3. Too Many Investors
One of the hazards of securing financing from multiple sources is managing too many relationships and expectations. It takes time away from your core business. These not-so-silent partners may have conflicting interests or demands and the consequences can be devastating. Startup Lawyer’s blog points out that

A low number of investors will reduce your startup company’s transaction costs and headaches associated with raising funds.

This is particularly true when raising finance from friends and family, which we’ll delve further into in a future post.

4. Insufficient Legal Agreements
As we outlined before, life is better litigation-free.  Every lender or investor eventually will need his money back, and a legal document covering everything from the terms to the timing can avoid that hassle.
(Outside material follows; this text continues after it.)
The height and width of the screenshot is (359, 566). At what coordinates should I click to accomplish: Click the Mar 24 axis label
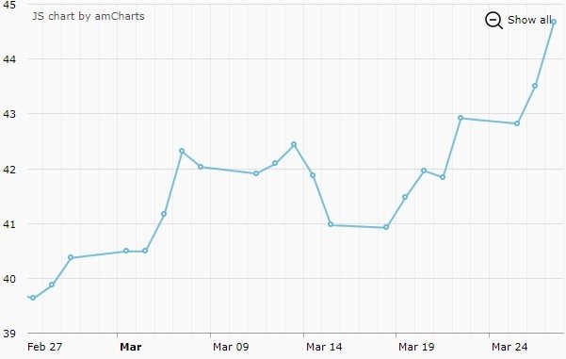[x=509, y=347]
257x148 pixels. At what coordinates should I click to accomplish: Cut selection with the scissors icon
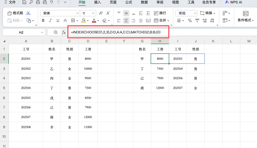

Let’s take convertible notes as an example. Convertible notes are investments that start off as debt and morph to an equity share if the startup after a “trigger event”. While not common in Irish investment at present, Paul Graham predicts they are the way forward

Different terms for different investors is clearly the way of the future.

5. Poor cash flow management
New business owners can burn through their seed money too quickly. Some causal factors, such as late product deliveries, may be beyond control. But other things, such as controlling expenses, can be easily managed. A bit of a cheeky plug, but we’re pretty good for that kind of stuff. Financial sponsors don’t take kindly to that sort of mismanagement. And if they turn off the tap, all of your hard work may go down the drain. To help keep expenses in check, check out our previous blog post on the topic.

There are other pitfalls to avoid, but the bottom line is this: Play by the lenders’ rules to get them to open their checkbook, but protect yourself at the same time.